Aliados dos EUA no Golfo sofrem com retaliação do Irã: Emirados e Bahrein na mira, o que esperar agora?
O céu azul de Abu Dhabi, capital dos Emirados Árabes Unidos, foi cruzado por mísseis balísticos vindos do Irã. A cena, incomum para uma região conhecida por sua prosperidade, marca uma escalada na tensão do Golfo. O Ministério da Defesa dos Emirados informou ter neutralizado 165 mísseis balísticos, dois de cruzeiro e 541 drones iranianos.
No Bahrein, o aeroporto do país também foi alvo, segundo relatos. Essa ampliação dos alvos, que agora incluem infraestruturas civis como aeroportos, hotéis e shoppings, além de alvos militares como a 5ª Frota da Marinha dos EUA, indica uma nova estratégia iraniana. O Ministro das Relações Exteriores do Irã, Abbas Araghchi, declarou que o objetivo são os EUA na região, não os vizinhos árabes, embora parte dos danos civis possa ser acidental, resultado de destroços de mísseis interceptados.
Esses ataques, que a fonte aponta como sem precedentes em sua escala, punem países que são parceiros militares de longa data de Washington.
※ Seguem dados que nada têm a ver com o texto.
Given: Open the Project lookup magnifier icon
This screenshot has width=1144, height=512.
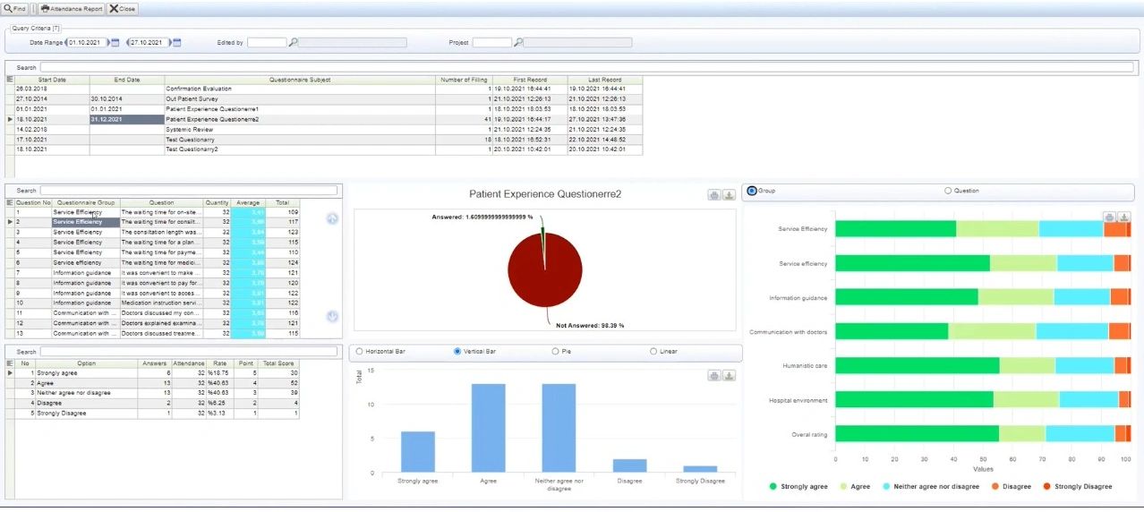Looking at the screenshot, I should click(x=518, y=42).
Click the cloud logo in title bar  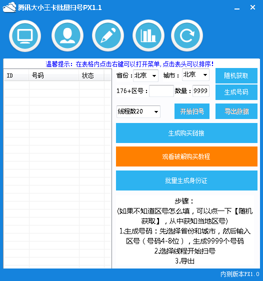(10, 8)
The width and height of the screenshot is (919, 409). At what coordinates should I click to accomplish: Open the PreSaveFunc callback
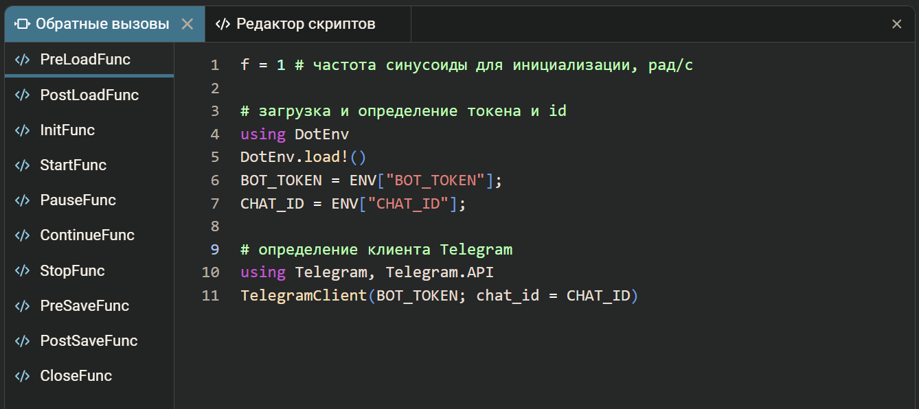84,306
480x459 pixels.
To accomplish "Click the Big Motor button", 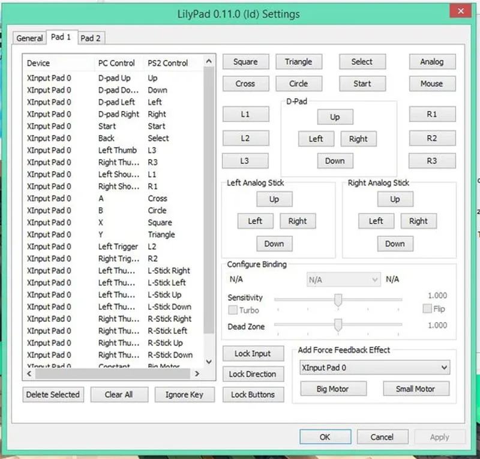I will click(x=333, y=389).
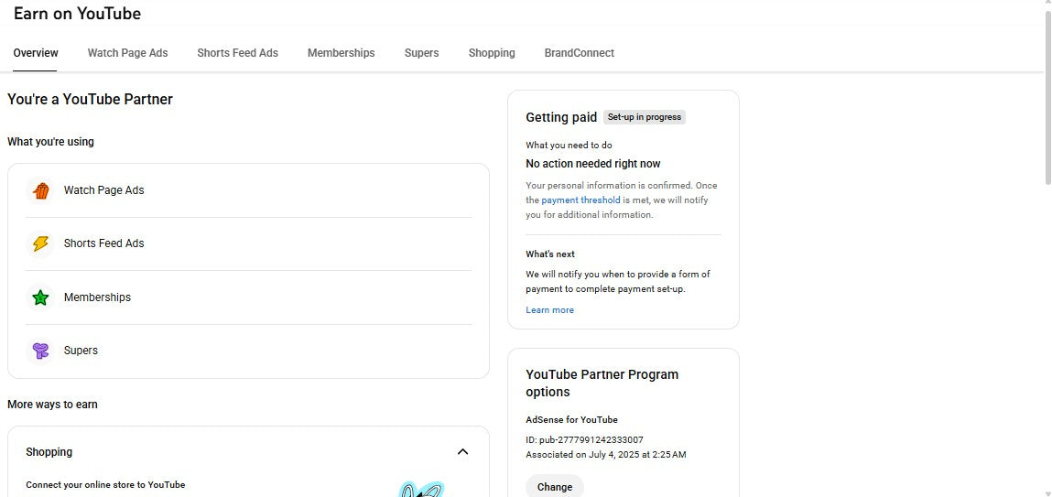Click the Set-up in progress badge
This screenshot has height=497, width=1052.
point(645,117)
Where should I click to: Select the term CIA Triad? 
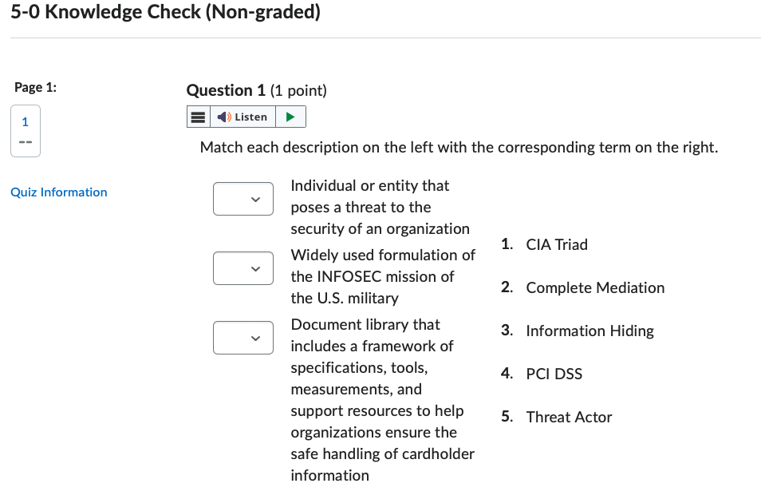[x=558, y=244]
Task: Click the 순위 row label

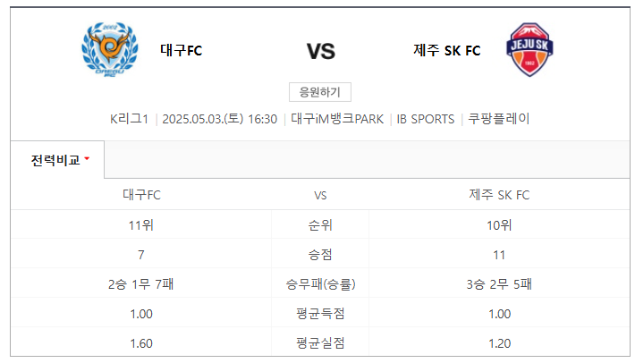Action: pos(320,225)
O Irã sempre afirmou que retaliaria contra qualquer país considerado cúmplice de ofensivas. Essa postura reacende a antiga disputa pelo papel de “polícia do Golfo”, com o Irã buscando retomar influência na segurança regional, algo que as monarquias conservadoras do Golfo veem com apreensão devido ao fervor revolucionário islâmico.
A Arábia Saudita e Omã, que abrigam forças americanas, escaparam por pouco de impactos mais severos. Omã, que mantém boas relações com o Irã e atuou como mediadora em negociações nucleares, sofreu um ataque com drone em seu porto comercial. A capital saudita, Riad, também foi alvo, gerando uma forte condenação do governo local, que descreveu os ataques como “flagrantes e covardes”.
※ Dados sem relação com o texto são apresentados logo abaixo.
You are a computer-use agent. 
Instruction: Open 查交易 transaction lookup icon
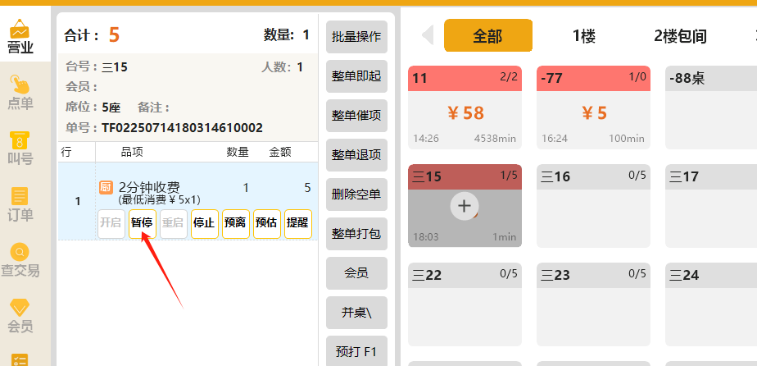point(20,259)

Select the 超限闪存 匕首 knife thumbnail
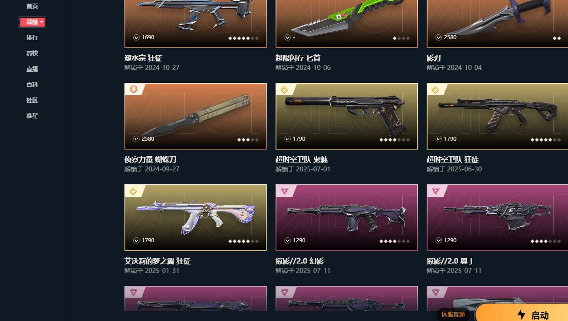click(x=347, y=24)
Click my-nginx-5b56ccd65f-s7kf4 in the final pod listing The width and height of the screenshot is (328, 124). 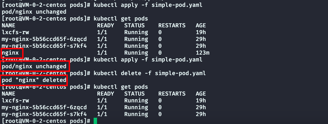(44, 114)

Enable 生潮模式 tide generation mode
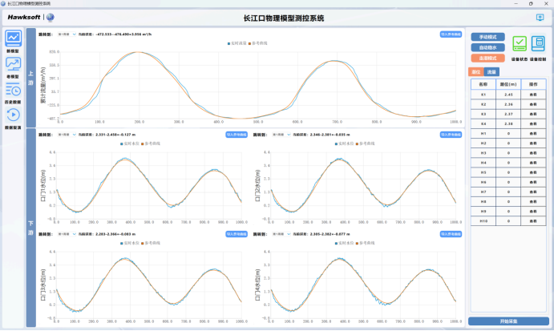tap(487, 58)
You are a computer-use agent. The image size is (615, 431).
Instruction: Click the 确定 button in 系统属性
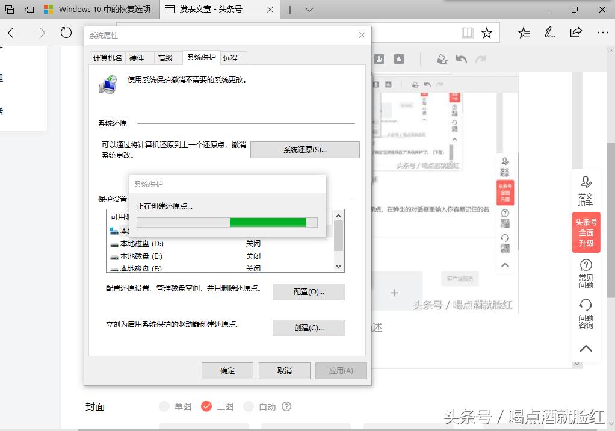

O histórico de tensões e a escalada atual
A retaliação iraniana desta vez se distingue pela amplitude. Em 2019, milícias apoiadas pelo Irã atacaram instalações petroquímicas da Saudi Aramco, afetando a capacidade de exportação. Em junho passado, mísseis balísticos foram disparados contra uma base aérea no Catar, em resposta a uma operação americana contra instalações nucleares iranianas, um episódio que teve um aviso prévio discreto ao Catar.
O Bahrein, governado por uma monarquia sunita com uma expressiva população xiita, acusa o Irã há tempos de apoiar insurgentes. Contudo, a situação atual transcende esses episódios anteriores. A complexidade da região e a aliança dos países do Golfo com os Estados Unidos criam um cenário volátil.
O futuro incerto e as possibilidades de negociação
Para muitos, o ideal seria o fim do regime da República Islâmica do Irã e uma transição democrática. No entanto, essa perspectiva é incerta. EUA e Israel buscam neutralizar a capacidade de lançamento de mísseis e drones do Irã, enquanto a Guarda Revolucionária Iraniana avalia se intensifica ataques ou preserva seu arsenal.
O equilíbrio de poder militar favorece EUA e Israel, com superioridade aérea notável. No entanto, o Irã aposta na sua capacidade de resistir a um conflito prolongado, esperando que a paciência de Donald Trump se esgote. A possibilidade de um cessar-fogo e o retorno a negociações existem, mas dependem de avanços em pontos cruciais como o programa nuclear iraniano, o desenvolvimento de mísseis balísticos e o apoio a milícias regionais.
O dilema do Irã e a estratégia de sobrevivência
O regime iraniano, mesmo enfraquecido e impopular, busca a sobrevivência como forma de vitória a longo prazo. A cultura de martírio pode permitir ao Irã suportar mais sofrimento do que os EUA, prolongando o conflito e aumentando a pressão sobre a administração Trump. A questão central permanece: o Irã conseguirá manter sua capacidade de ataque enquanto suas defesas e recursos de seus adversários se esgotam?
A resposta a essa pergunta definirá o futuro da segurança no Golfo. Se as posições de negociação não avançarem, a ação militar pode ser retomada, mantendo a região em um estado de alerta constante. A diplomacia, mediada por países como Omã, continua sendo um caminho, mas a desconfiança mútua e os interesses divergentes tornam qualquer acordo um desafio monumental.